As with all assignments with periodic automated measurements, verify few hour after setup that commands are run with right paramiters and with right intervals, not too early. A common mistake has been that iperf3 command has been run way too long which will result errors for other students.

Grading standard

To pass this course, you need to achieve at least 15 points in this assignment. And if you submit the assignment late, you can get a maximum of 15 points.

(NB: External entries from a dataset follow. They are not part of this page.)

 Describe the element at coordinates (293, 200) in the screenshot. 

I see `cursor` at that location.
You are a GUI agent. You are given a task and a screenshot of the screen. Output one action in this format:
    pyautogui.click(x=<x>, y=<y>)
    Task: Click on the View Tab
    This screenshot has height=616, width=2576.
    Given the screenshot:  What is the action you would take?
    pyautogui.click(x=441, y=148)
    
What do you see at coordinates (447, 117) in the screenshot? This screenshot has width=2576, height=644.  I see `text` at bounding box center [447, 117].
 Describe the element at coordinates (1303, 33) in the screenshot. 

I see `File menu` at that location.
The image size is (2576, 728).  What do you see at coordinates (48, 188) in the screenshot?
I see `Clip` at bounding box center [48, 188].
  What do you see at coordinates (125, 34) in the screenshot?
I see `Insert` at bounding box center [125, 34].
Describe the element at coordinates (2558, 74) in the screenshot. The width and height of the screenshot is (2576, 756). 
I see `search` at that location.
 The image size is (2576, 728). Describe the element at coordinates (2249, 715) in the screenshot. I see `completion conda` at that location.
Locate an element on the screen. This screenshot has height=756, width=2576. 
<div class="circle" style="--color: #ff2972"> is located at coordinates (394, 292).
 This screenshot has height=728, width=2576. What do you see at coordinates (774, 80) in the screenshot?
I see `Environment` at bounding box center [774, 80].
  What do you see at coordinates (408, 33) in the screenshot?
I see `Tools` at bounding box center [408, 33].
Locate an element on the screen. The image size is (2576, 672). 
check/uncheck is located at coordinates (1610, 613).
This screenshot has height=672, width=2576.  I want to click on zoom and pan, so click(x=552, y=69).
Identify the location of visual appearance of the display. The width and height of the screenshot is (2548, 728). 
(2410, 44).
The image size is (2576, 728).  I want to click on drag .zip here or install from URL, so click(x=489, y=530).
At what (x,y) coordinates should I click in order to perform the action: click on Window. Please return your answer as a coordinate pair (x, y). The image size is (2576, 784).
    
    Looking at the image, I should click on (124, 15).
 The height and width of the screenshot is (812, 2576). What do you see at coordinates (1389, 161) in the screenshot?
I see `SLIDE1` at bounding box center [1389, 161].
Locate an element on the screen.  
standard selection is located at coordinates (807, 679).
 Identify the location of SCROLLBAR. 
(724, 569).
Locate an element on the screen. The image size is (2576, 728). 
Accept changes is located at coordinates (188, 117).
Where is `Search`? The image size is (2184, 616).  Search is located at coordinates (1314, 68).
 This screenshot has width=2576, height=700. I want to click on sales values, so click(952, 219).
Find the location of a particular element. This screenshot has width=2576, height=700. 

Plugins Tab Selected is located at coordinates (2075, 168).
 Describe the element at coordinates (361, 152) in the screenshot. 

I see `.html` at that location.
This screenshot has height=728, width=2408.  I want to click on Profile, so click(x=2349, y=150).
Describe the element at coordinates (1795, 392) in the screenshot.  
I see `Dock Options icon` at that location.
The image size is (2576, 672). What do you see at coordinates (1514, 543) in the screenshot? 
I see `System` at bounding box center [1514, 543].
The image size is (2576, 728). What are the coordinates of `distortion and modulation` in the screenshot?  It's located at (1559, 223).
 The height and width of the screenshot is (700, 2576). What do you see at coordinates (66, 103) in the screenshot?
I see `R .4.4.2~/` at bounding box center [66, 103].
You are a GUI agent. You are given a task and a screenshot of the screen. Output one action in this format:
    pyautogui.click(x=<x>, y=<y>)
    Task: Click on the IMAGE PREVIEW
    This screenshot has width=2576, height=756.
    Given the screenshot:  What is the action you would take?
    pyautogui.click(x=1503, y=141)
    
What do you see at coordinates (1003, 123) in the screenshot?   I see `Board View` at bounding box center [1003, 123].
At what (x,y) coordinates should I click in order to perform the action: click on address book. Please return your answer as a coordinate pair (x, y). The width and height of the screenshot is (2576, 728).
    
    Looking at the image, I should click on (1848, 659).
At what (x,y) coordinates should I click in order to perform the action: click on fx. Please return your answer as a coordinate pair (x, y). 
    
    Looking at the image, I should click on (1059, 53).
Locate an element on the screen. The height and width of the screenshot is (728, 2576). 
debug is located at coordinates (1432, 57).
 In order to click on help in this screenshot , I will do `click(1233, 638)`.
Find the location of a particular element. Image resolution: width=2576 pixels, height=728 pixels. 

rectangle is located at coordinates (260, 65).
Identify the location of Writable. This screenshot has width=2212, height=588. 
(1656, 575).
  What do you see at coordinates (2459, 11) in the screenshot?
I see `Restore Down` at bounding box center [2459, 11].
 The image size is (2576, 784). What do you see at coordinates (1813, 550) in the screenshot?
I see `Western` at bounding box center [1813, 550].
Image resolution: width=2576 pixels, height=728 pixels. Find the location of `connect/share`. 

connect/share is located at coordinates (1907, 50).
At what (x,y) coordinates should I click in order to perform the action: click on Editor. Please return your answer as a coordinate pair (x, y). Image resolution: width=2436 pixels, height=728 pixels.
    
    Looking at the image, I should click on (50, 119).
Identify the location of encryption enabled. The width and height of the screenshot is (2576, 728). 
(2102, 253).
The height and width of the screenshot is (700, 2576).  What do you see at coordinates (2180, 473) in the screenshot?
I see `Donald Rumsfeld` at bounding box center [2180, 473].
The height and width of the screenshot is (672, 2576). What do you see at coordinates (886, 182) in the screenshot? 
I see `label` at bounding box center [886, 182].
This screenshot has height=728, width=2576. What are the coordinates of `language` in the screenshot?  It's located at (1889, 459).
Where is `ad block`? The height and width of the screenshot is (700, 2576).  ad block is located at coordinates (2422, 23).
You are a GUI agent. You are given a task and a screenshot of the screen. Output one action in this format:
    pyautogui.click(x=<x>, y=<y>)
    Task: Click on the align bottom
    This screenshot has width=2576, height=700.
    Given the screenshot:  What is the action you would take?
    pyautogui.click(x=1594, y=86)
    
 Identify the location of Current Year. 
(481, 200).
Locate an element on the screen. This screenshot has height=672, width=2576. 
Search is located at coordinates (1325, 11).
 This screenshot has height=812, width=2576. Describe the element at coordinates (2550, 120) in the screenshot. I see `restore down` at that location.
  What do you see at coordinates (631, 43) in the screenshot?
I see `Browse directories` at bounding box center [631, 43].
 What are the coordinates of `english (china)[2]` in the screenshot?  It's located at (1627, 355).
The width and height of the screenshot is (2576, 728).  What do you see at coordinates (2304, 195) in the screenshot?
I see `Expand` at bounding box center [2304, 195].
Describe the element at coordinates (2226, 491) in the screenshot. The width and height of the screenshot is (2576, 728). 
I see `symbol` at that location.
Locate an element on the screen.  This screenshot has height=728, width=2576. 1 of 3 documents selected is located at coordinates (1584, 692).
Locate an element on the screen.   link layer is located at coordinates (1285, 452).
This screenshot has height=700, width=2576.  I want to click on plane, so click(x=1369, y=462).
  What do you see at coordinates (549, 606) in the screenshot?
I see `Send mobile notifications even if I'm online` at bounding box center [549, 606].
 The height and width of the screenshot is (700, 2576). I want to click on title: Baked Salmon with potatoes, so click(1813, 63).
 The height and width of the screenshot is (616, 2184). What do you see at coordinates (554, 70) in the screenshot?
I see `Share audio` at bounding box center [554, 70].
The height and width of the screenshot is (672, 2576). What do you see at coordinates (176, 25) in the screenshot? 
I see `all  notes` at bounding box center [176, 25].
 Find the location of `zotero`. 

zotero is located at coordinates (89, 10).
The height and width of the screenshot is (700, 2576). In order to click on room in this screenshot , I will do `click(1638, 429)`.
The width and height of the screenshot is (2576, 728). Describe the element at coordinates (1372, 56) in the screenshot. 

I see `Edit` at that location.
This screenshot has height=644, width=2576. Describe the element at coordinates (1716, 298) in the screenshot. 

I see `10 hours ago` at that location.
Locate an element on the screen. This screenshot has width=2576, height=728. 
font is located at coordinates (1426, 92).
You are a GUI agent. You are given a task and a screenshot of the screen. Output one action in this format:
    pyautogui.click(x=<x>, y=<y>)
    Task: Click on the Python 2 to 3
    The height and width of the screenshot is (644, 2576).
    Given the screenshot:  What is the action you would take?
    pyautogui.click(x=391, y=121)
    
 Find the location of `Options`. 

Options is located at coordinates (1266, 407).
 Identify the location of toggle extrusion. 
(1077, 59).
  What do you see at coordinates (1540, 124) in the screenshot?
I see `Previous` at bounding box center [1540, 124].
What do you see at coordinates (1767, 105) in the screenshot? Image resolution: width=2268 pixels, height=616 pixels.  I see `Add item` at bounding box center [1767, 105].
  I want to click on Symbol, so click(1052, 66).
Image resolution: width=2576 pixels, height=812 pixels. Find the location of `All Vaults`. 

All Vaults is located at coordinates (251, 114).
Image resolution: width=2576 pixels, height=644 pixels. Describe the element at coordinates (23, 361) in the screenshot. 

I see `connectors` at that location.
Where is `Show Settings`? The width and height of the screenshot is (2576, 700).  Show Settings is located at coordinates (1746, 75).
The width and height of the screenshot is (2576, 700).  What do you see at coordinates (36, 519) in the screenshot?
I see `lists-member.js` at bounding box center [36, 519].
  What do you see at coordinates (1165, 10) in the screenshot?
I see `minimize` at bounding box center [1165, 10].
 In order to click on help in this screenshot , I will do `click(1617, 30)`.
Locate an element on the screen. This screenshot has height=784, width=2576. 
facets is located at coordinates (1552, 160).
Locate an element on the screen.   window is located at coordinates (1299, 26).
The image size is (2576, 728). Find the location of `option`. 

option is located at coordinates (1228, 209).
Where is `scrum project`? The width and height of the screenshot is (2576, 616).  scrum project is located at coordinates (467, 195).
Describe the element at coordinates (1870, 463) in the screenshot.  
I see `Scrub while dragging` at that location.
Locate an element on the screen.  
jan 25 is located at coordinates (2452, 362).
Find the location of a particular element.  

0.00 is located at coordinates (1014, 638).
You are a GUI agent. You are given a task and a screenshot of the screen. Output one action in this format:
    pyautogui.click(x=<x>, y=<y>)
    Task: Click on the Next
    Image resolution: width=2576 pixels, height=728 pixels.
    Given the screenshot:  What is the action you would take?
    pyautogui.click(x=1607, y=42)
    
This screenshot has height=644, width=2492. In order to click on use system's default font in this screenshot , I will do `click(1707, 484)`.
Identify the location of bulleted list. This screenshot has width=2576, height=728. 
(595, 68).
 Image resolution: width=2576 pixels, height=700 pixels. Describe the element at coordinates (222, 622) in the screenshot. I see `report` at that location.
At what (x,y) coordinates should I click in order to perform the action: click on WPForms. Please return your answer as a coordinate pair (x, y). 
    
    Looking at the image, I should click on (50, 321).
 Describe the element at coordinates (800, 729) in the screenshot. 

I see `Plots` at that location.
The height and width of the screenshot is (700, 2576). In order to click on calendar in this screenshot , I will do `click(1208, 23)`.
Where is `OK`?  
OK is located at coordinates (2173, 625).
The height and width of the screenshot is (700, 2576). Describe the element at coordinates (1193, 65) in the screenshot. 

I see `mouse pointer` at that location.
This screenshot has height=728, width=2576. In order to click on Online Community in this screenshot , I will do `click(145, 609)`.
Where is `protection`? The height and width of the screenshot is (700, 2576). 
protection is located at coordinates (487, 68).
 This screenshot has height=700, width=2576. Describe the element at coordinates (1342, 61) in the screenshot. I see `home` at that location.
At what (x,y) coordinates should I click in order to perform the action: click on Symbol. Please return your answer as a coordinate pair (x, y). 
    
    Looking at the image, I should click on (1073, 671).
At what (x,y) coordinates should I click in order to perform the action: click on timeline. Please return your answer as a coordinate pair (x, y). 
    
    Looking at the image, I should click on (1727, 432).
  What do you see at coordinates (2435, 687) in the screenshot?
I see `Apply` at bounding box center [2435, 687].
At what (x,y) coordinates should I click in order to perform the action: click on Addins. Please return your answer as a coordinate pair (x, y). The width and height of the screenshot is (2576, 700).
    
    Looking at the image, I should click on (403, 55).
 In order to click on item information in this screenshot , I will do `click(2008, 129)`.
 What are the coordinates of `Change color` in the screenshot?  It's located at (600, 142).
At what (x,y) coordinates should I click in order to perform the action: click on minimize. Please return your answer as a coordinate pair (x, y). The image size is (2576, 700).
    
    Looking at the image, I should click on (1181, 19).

You can get up to 30 points for this assignment:

Task 1

Explain the concepts requested related to measurements. (3p)

Task 2

Successfully complete the measurement and describe detailed measurement steps. (2p)
Perform data processing on the data of each server, and get the table. The table contains the four required items. (8p)
Draw appropriate conclusions about the problems (4p)

Task 3

Successfully complete the measurement and describe detailed measurement steps. (1p)
Perform data processing on the data of each method, and get the table. The table contains the required items. (8p)
Draw appropriate conclusions about the problems (4p)

The quality of the report (bonus 2p)

The instruction of assignment

For the assignment, your submission must contain (Please don’t contain original data in your submission):

A zip file that includes your codes and scripts.
A PDF file as your report.

Regarding the report, your report must have:

A cover page indicating your name, student ID and your e-mail address.
The report should include a description of measurements, a summary of the results and conclusions based on the results.
An explanation of each problem, explain how you solved it and why you did it.

Annex

Delay spread

Delay spread is absolute difference of two quantilities. If like 25% of measurements are <= 125 ms and 75% are <= 175 ms then the delay spread between 25th ad 75th perceintiles are 50 ms (175 ms - 125 ms).